As part of the Dodd-Frank Act, the Securities and Exchange Commission (SEC) was asked to solicit public comment and evaluate whether private litigants should be permitted to bring actions in the United States based on transnational securities frauds. In practical terms, the SEC was charged with examining whether the Supreme Court’s Morrison decision, which limits Section 10(b) claims to domestic securities transactions, should be legislatively overturned or modified.

The SEC’s study has been released and it contains a number of interesting items, including an analysis of the post-Morrison case law, a detailed review of the public comments, and a summary of the studies that have examined the capital markets impact of the Morrison decision. The SEC’s overall conclusion, perhaps not surprisingly, is that the position it took in Morrison was correct as a matter of public policy (even if the Court rejected it on legal grounds). In Morrison, the SEC argued that the court should retain the preexisting conduct and effects tests for extending Section 10(b) private actions to transnational securities frauds, but limit the conduct test to situations where the plaintiff can demonstrate “that the plaintiff’s injury resulted directly from conduct within the United States.” The SEC’s approach arguably would have the benefit of “serv[ing] as a filter to exclude those claims that have a closer connection to another jurisdiction and, thus, are more appropriately pursued elsewhere.” That said, the SEC also concedes that a more limited “conduct test” would still have the disadvantages of permitting “foreign investors [to] receive remedies that their governments have determined not to provide” and possibly “requiring a fact-intensive inquiry involving burdensome discovery. . . to determine if the alleged U.S. conduct constituted a direct cause of the overseas injury.”

In response to these concerns, the SEC proposes a tweak and suggests alternatives for Congress to consider. The tweak is to make the conduct and effects tests available only to U.S. investors. While that still might require costly discovery to determine the scope and impact of the U.S. conduct, it alleviates some of the international comity problems created by allowing foreign investors, who engaged in foreign securities transactions, to bring suit in the U.S.

Alternatively, the SEC proposes that Congress “supplement and clarify” the Supreme Court’s domestic transaction test in one or more of the following ways:

(1) Permit investors to bring Section 10(b) private actions based on transactions in any security that is of the same class of securities as those registered in the U.S., irrespective as to where the transaction took place. The idea is that companies who have registered shares in the U.S. have chosen to expose themselves to Section 10(b) liability, although the proposal also would have the obvious effect “of a return to U.S. courts of so-called “foreign-cubed” class actions – i.e., private class actions brought by foreign investors suing foreign issuers involving transactions on foreign exchanges.”

+ + + + + + +

**Aim A**
Decide whether each statement below agrees with the passage on the SEC's Morrison study, answering yes or no and quoting the words of the passage that settle it: (i) the Morrison decision limits Section 10(b) claims to domestic securities transactions; (ii) the SEC's proposed tweak would make the conduct and effects tests available only to foreign investors; (iii) the SEC concluded that its position in Morrison was wrong as a matter of public policy.

Items from a data source
+ + + + + + +

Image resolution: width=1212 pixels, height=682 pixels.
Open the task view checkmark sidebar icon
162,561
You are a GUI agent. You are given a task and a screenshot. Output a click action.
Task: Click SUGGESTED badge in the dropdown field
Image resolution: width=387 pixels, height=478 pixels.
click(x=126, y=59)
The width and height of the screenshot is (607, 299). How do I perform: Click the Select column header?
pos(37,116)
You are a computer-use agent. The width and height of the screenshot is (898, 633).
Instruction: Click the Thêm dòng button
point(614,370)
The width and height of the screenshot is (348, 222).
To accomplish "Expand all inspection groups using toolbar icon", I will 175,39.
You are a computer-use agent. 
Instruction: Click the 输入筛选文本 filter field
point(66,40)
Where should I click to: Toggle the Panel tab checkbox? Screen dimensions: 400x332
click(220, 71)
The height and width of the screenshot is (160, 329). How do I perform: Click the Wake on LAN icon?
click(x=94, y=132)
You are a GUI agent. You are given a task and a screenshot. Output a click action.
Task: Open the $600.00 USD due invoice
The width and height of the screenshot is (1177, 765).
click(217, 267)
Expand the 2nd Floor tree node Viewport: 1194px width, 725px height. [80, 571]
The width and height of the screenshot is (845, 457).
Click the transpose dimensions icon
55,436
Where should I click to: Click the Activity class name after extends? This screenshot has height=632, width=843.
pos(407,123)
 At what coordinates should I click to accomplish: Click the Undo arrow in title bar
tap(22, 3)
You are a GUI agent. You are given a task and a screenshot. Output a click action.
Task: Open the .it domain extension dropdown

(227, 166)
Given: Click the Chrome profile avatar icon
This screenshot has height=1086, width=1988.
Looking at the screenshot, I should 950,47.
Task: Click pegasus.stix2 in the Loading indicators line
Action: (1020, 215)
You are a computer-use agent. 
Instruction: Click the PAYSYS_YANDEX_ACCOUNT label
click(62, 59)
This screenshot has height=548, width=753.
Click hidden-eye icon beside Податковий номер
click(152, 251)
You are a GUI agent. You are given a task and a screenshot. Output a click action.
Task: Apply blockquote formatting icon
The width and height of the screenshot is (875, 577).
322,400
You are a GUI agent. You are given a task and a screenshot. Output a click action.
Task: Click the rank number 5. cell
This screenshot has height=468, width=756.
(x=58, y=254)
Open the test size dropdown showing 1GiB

+ + + + + + +

**Aim B**
Pull from the listing, unchanged, the lines between the one holding "Where should I click to: Click" and the one holding "click(152, 251)", inclusive.

**Written answer A**
(i) Yes: "which limits Section 10(b) claims to domestic securities transactions"
(ii) No: "The tweak is to make the conduct and effects tests available only to U.S. investors."
(iii) No: "is that the position it took in Morrison was correct as a matter of public policy"

**Written answer B**
Where should I click to: Click the Activity class name after extends? This screenshot has height=632, width=843.
pos(407,123)
 At what coordinates should I click to accomplish: Click the Undo arrow in title bar
tap(22, 3)
You are a GUI agent. You are given a task and a screenshot. Output a click action.
Task: Open the .it domain extension dropdown

(227, 166)
Given: Click the Chrome profile avatar icon
This screenshot has height=1086, width=1988.
Looking at the screenshot, I should 950,47.
Task: Click pegasus.stix2 in the Loading indicators line
Action: (1020, 215)
You are a computer-use agent. 
Instruction: Click the PAYSYS_YANDEX_ACCOUNT label
click(62, 59)
This screenshot has height=548, width=753.
Click hidden-eye icon beside Податковий номер
click(152, 251)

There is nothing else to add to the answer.